● Data entries:
#####
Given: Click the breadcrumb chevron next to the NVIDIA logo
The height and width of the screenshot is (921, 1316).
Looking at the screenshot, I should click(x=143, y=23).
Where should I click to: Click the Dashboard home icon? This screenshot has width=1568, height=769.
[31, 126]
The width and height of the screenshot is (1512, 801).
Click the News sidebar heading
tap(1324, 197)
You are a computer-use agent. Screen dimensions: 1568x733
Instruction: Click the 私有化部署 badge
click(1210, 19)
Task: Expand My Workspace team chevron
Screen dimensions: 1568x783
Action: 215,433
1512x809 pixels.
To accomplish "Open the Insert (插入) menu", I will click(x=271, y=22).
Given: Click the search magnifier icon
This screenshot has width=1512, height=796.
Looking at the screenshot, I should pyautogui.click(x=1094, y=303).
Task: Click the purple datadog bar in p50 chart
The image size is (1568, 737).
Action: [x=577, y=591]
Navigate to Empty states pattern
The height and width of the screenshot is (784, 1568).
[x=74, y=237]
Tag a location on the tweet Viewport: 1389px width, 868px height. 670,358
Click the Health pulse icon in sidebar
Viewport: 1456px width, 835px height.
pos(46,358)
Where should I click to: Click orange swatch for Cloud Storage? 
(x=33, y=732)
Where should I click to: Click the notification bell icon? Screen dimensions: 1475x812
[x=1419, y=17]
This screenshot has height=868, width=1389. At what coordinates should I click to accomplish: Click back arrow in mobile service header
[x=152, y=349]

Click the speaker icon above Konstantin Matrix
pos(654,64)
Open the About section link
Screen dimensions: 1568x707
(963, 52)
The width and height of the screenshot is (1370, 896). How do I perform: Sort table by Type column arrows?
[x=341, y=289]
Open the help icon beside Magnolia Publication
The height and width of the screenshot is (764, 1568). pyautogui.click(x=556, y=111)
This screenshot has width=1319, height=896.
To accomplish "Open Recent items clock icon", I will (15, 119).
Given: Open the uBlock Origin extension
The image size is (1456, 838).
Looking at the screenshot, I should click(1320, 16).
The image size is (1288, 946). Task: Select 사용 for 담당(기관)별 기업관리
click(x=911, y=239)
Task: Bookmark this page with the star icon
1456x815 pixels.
#####
● WHAT THE TASK REQUIRES: Lines holding the string "will" must be copied out of the entries above.

● TASK RESULT:
To accomplish "Open the Insert (插入) menu", I will click(x=271, y=22).
To accomplish "Open Recent items clock icon", I will (15, 119).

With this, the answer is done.